◆ What this task involves ◆
Return the line that has "Go to the browser home page icon" and all lines below it through the last, exactly as they stand; omit pictures.

◆ Task input ◆
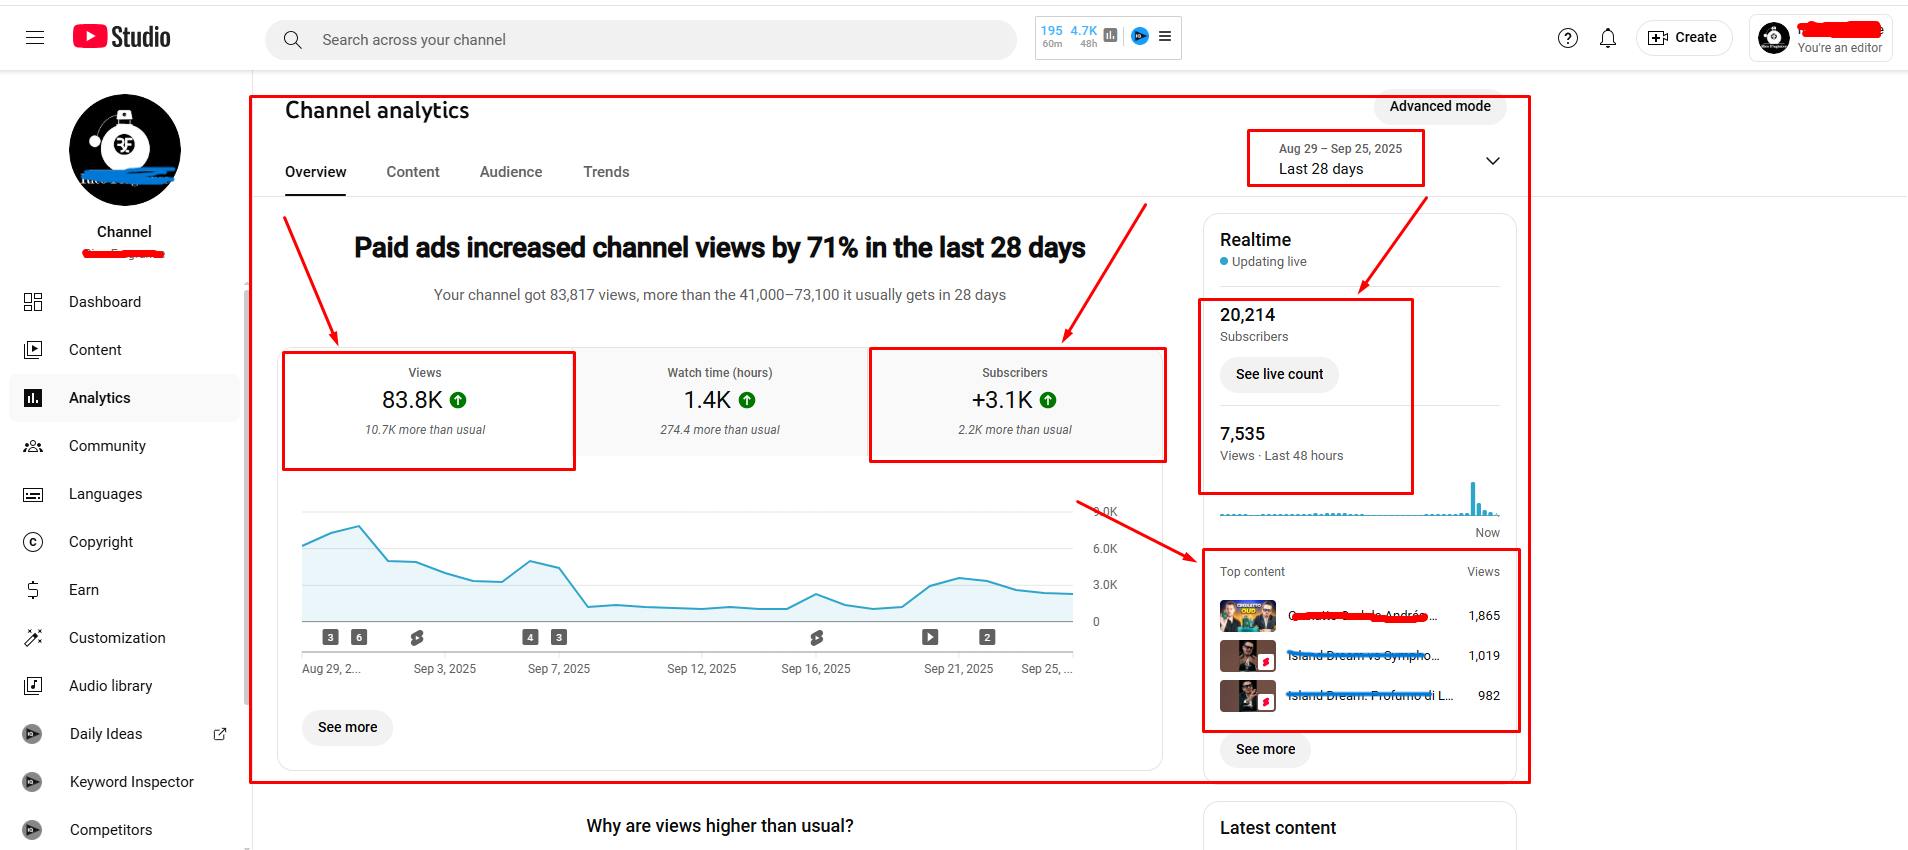
Task: Open the help question mark icon
Action: [1567, 38]

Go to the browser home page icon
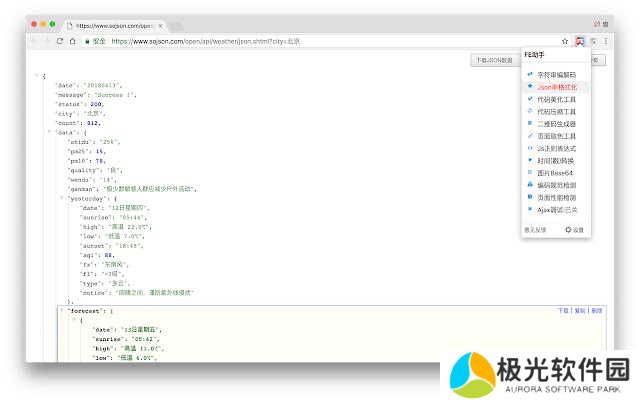(x=72, y=41)
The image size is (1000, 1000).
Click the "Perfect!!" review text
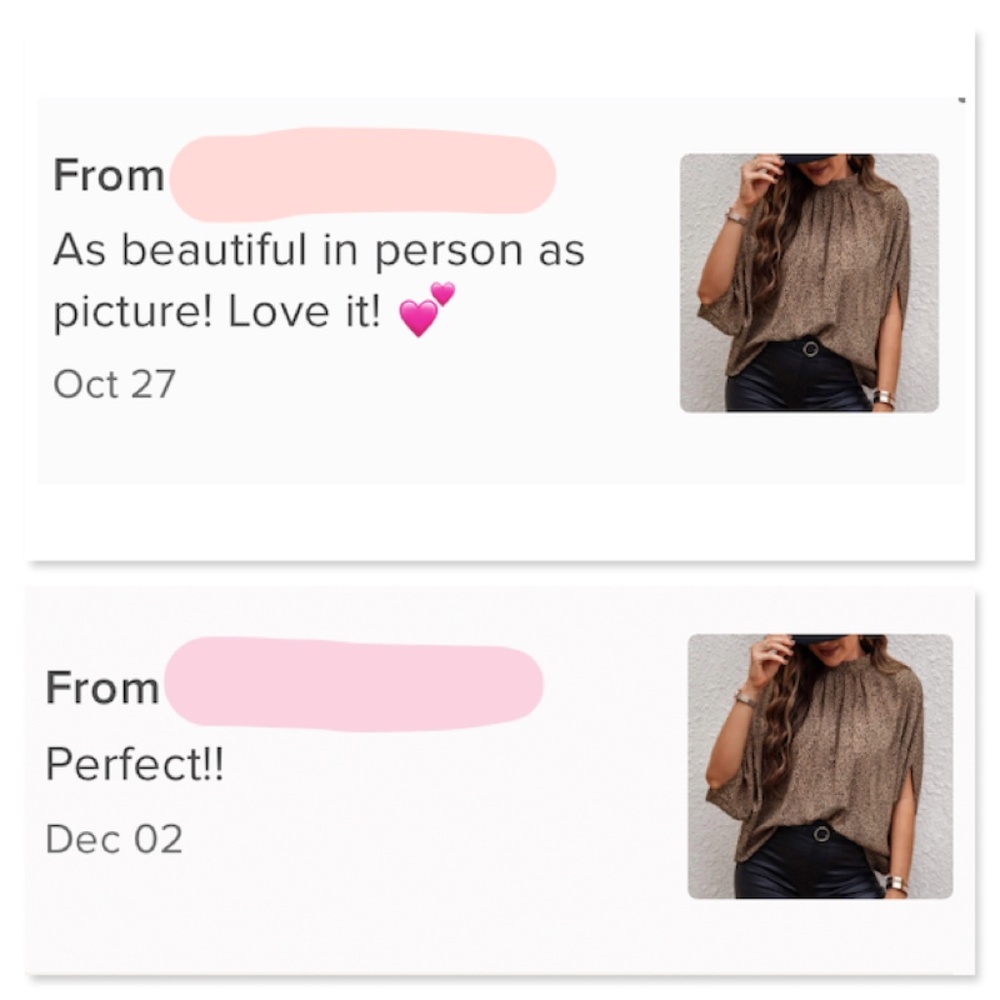click(135, 763)
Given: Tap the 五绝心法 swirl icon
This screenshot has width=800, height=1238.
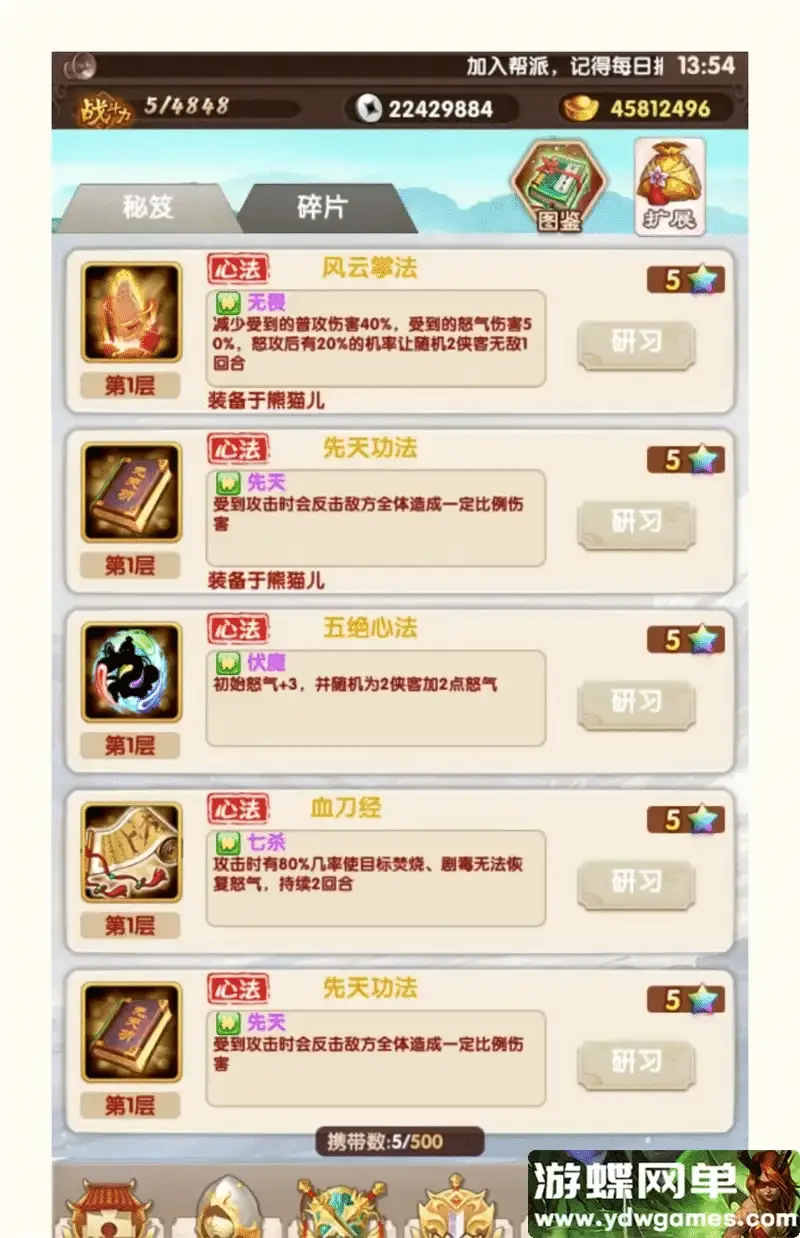Looking at the screenshot, I should pos(131,672).
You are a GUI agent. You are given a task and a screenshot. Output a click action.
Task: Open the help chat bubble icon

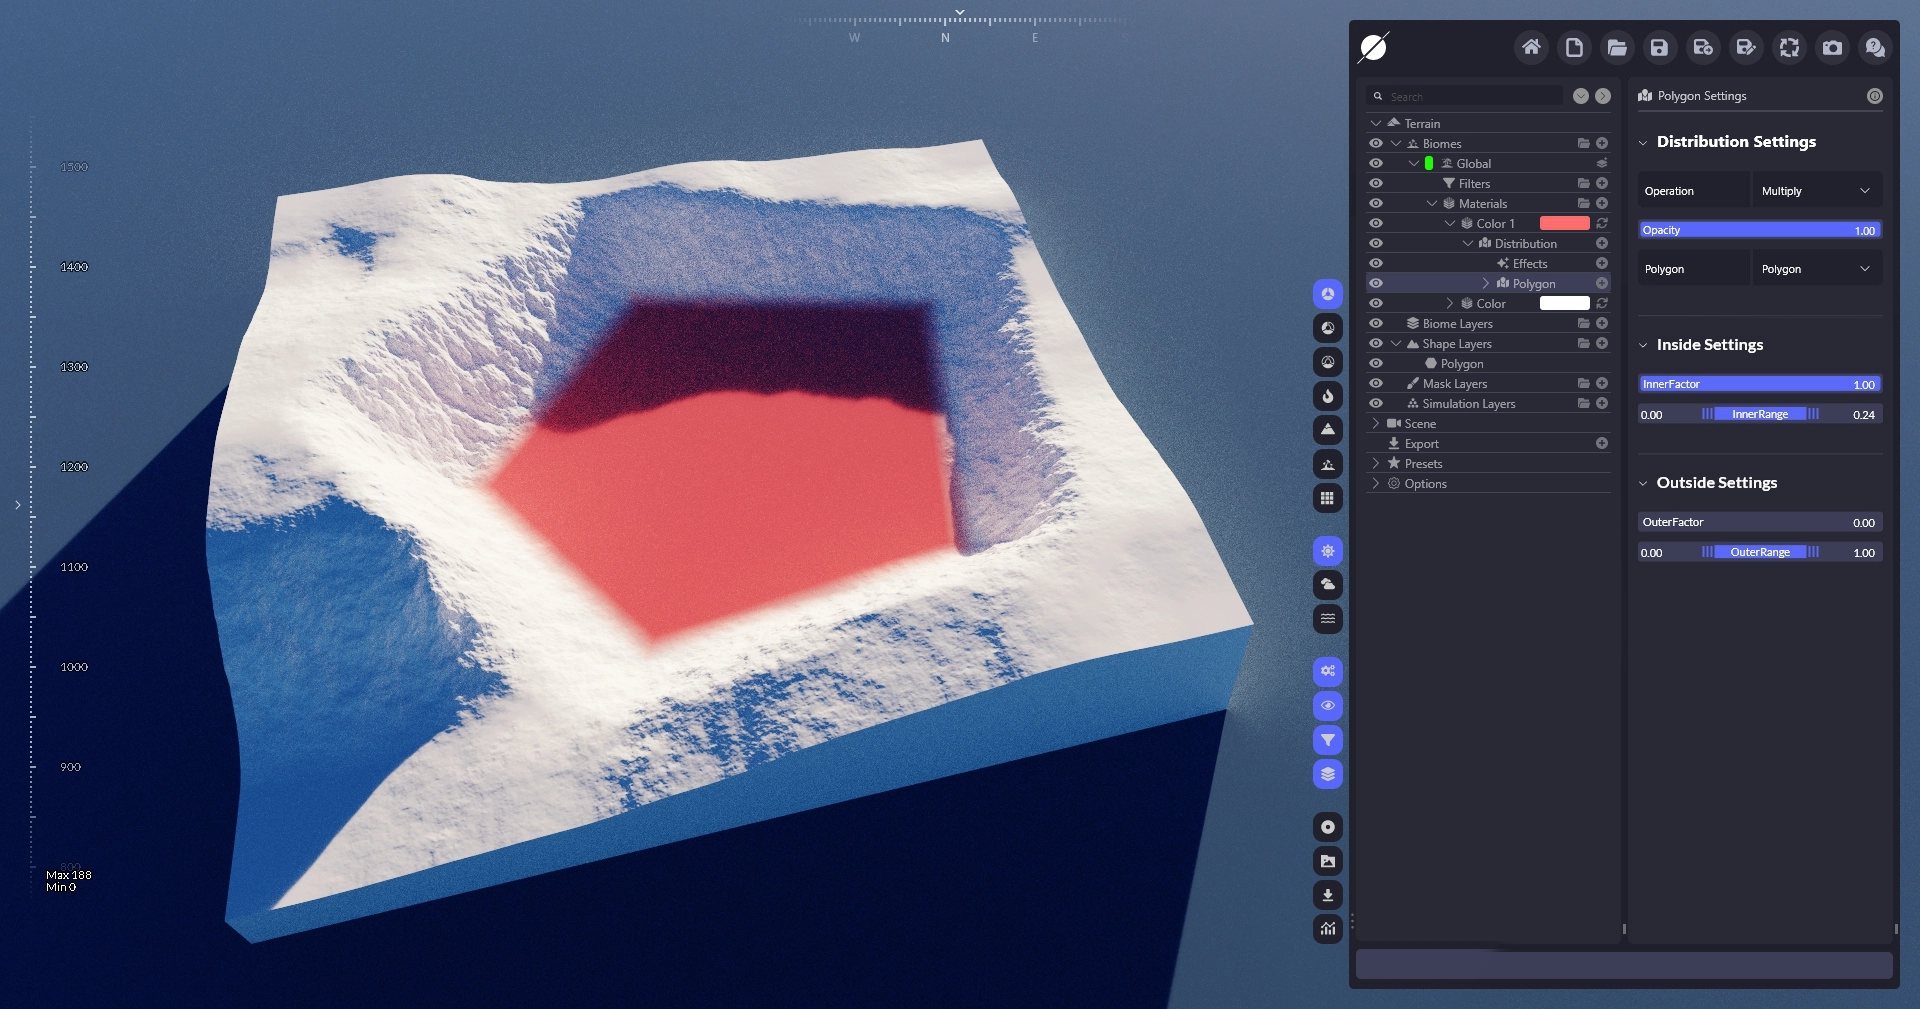[1875, 48]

◆ Task output ◆
Go to the browser home page icon
(x=72, y=41)
The image size is (1000, 1000).
Click the "Perfect!!" review text
click(135, 763)
Given: Tap the 五绝心法 swirl icon
This screenshot has width=800, height=1238.
Looking at the screenshot, I should pos(131,672).
You are a GUI agent. You are given a task and a screenshot. Output a click action.
Task: Open the help chat bubble icon

[1875, 48]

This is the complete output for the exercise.